I realize that you’ve already made decisions about what you are and aren’t willing to do about most of these issues, so some of these comments aren’t really relevant, but they’re things to think about if you guys are going to revisit these issues.
Let me get this straight. She wants you to help pay to renovate her property, which you have no legal rights to whatsoever, and increase its value because you spend a lot of time there (at her invitation). She also wants you to pay for the privelege of spending time in her home (again, at her invitation.) She further wants you to take out a life insurance policy with her as the benficiary, at considerable expense to yourself. In return, she wants to leave you her condo, assuming that she predeceases you.
That doesn’t sound like a terribly equitable financial trade, to me. She automatically benefits from the renovations and the rent, and you automatically shell out a lot of moola for these things and the insurance payments. She also potentially benefits if you die before she does, by getting the insurance money. However, the cost to her is minimal, whatever it costs her to change her will, and you only benefit IF you stay together for life and IF she dies first. From a purely financial standpoint, I don’t think I’d touch any of it with a 20-ft pole.
Emotionally, I don’t much care for the sound of it, either. The whole “freeloader” thing bugs me. That’s a horrible thing to say about someone you care about, and a horrible thing to let other people say about someone you care about. Her willingness to let her former boss talk about you like that, and her seeming willingness to sorta believe him, concerns me. It doesn’t strike me as a good omen for you two being together for the rest of your lives (which would make me even more leery of shelling out in expectation of getting the condo.)
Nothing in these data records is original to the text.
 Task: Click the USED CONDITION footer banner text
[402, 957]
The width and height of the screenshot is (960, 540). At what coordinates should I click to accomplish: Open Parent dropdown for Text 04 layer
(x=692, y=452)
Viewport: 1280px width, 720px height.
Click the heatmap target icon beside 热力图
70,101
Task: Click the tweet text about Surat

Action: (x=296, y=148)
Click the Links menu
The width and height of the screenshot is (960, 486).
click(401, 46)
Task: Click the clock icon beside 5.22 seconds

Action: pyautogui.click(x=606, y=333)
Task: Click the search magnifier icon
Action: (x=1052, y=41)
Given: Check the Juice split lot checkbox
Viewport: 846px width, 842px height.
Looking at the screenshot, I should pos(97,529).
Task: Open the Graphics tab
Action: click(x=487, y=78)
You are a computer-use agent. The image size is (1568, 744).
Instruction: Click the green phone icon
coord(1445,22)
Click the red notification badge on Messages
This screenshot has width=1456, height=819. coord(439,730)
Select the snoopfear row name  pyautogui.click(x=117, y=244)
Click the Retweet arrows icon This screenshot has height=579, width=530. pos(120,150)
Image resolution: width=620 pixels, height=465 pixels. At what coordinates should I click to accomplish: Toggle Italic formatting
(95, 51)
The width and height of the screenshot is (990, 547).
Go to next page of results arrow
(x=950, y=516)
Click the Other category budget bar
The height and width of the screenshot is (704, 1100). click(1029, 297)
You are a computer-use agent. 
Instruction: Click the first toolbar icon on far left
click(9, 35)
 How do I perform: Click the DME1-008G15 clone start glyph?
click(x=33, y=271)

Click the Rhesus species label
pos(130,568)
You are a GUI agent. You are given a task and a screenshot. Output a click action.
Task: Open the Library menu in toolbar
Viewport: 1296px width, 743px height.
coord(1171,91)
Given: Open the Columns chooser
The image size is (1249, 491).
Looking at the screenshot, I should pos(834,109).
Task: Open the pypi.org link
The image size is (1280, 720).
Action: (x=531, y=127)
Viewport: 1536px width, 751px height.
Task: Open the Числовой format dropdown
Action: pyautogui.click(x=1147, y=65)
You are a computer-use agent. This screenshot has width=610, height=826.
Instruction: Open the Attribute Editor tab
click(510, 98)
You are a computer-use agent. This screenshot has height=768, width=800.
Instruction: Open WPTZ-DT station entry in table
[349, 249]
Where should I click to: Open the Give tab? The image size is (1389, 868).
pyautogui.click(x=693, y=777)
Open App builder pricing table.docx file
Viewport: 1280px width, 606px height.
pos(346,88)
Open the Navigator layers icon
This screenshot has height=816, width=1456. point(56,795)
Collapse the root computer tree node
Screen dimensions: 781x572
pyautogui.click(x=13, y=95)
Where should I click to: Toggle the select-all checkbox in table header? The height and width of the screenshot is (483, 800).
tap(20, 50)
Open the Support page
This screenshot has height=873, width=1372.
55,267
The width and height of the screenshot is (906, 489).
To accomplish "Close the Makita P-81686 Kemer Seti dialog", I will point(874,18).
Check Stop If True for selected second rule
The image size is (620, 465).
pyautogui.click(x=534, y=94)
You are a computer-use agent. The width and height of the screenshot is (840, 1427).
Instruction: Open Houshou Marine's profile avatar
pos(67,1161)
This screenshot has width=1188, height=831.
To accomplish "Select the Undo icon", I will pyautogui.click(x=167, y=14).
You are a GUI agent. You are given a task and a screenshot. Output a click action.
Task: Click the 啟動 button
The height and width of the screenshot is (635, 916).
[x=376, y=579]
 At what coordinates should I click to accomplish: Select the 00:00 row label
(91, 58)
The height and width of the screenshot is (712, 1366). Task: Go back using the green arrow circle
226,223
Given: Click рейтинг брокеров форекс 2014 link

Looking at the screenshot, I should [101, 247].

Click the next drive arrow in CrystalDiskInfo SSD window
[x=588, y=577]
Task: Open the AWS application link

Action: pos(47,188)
And, of course, I’ve never been a big fan of the whole “if you love me, you’ll…” thing, which is probably coloring my perceptions somewhat. It smacks of emotional blackmail to me. I’m even less enamored when the elipsis is filled in with some sort of financial outlay. (Of course, I’m the sort of woman who is delighted with the prospect of her fiance getting her a doggie seatbelt for Christmas, so take that with a grain of salt.)
Things are better
Turns out that what upset her the most is me saying I didn’t want her to leave me the apartment — what she had the big emotional investment in was the idea that “this is our home”, and she did hope I’d want to help make it a nicer place over time, but in particular she wanted to make sure I had the option of staying here if she died before me.
She said the convoluted proposal of “Daddy Warbucks” has been making her unhappy and the life insurance gambit was his suggestion in response to her insistence that I had to be given an avenue by which to inherit the apartment, which I would not have if he bought up the mortgage, she lived in the place w/o paying mortgage payments, and then his kids’ trust fund would sell off the apartment when she died and also claim from her remaining assets the unpaid mortage payments + interest.
With my counterproposal that she take me out of the will and take him up on the deal and just dont involve me financially, she got very upset and finally explained, “He says he’s proposing this to make me happy, you’re saying you were trying to do the right thing to make me happy, and between the two of you you’ve come up with the scenario that would make me the most unhappy on all accounts, for the rest of my life, that I could imagine being”.
It looks like she’s going to leave the place to me, that she’s not going to take him up on his offer, and that I’m going to split the cost of future renovations to the apartment with her, but will not be buying life insurance or paying “partial rent” just for staying here.
And for the first time this week my stomach doesn’t feel like it’s full of broken glass shards and steel wool.